(A tip o' the hat to Joely, who always calls it The Great Agent Hunt .)
I've been meaning to write a post about trying to get an agent for like six months. Here's the short version of the story:
I finished the book forever-amen in August. Between September and November I sent out 10 queries, including two that were requested via the #PitMad twitter pitch contest. The quick and dirty stats:
7 rejections, either form e-mails or silence after the no-response-means-no deadline.
1 non-response from someone who claims to respond to all queries.
1 rejection that seemed to be genuinely personalized and was encouraging.
1 request for more pages, followed by a rejection.
I wasn't crushed or anything-- I've read too many threads on Absolute Write to feel like 10 rejections is a lot, or even a cause for concern.
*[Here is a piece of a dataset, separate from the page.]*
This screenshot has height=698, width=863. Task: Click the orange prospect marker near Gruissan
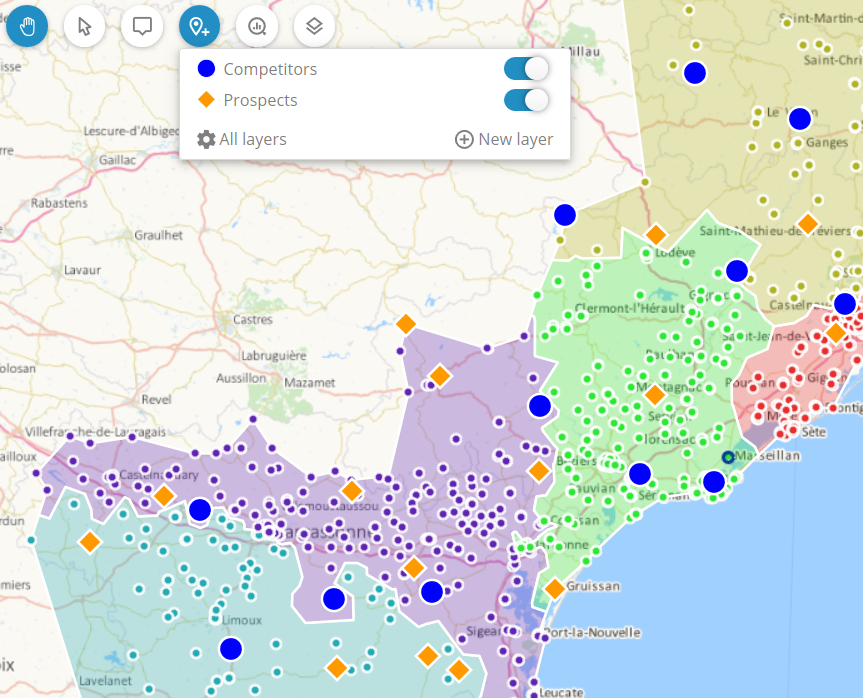pos(554,588)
Writers get a whole lot of no's for every yes. But it's still deflating when your fantasy that maybe this will wind up being the one part of the process that's effortless for you is dashed.
With all the craziness this winter, subbing The Owl Bearer was honestly the last thing on my mind. Then I got happily absorbed in Mender, and TOB kinda wound up suffering ex-boyfriend-book syndrome.
(I once read an interview with Amy Tan in which she said that having to tour to promote a novel you wrote a while ago while you're in the middle of writing a new novel is like being in a new relationship, madly in love, and being forced to dissect your relationship with your ex-boyfriend for hours every day.)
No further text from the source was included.